## WORK INSTRUCTIONS
In the data below, find each line carrying the string "agent" and copy it out.

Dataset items
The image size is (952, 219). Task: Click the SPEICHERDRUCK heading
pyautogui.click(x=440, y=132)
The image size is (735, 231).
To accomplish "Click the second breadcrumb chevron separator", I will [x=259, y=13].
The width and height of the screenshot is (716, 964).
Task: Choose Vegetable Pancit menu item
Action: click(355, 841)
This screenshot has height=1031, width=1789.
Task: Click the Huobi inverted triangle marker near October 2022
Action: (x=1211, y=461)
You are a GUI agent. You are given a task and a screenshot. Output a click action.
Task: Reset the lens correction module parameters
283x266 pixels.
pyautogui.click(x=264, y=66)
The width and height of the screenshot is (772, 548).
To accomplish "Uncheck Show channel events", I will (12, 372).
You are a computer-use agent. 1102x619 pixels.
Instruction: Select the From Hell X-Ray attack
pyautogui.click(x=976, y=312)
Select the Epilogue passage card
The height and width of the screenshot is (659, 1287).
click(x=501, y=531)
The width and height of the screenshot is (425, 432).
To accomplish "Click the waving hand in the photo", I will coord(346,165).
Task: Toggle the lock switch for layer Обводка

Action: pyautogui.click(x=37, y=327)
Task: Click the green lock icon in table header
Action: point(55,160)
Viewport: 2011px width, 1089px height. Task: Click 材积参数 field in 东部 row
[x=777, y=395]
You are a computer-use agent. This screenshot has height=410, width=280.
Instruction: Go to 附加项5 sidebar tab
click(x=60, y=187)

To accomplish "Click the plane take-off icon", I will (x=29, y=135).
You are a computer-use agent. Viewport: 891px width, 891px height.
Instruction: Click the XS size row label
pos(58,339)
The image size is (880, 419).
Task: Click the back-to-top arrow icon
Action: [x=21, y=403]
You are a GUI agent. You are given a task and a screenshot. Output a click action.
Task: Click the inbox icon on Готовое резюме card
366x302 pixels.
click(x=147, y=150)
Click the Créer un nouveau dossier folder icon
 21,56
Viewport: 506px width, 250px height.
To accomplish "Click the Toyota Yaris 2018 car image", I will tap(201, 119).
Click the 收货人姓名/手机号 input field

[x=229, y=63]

## REPLY
You are a GUI agent. You are given a task and a screenshot. Output a click action.
You are a computer-use agent. 1102x619 pixels.
You are a computer-use agent. This screenshot has height=410, width=280.
You are a computer-use agent. Viewport: 891px width, 891px height.
You are a GUI agent. You are given a task and a screenshot. Output a click action.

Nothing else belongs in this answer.